Data provided:
=-=-=-=-=
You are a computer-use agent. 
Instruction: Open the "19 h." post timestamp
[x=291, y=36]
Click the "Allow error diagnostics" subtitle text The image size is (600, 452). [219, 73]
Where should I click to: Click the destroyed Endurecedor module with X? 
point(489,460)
=-=-=-=-=
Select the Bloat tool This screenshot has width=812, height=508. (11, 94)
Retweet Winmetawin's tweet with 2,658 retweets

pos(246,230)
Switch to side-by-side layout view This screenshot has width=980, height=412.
=-=-=-=-=
Prompt: Go through the material above and output exactly the lines from the one containing "Select the Bloat" through the one containing "Switch to side-by-side".

Output for this task:
Select the Bloat tool This screenshot has width=812, height=508. (11, 94)
Retweet Winmetawin's tweet with 2,658 retweets

pos(246,230)
Switch to side-by-side layout view This screenshot has width=980, height=412.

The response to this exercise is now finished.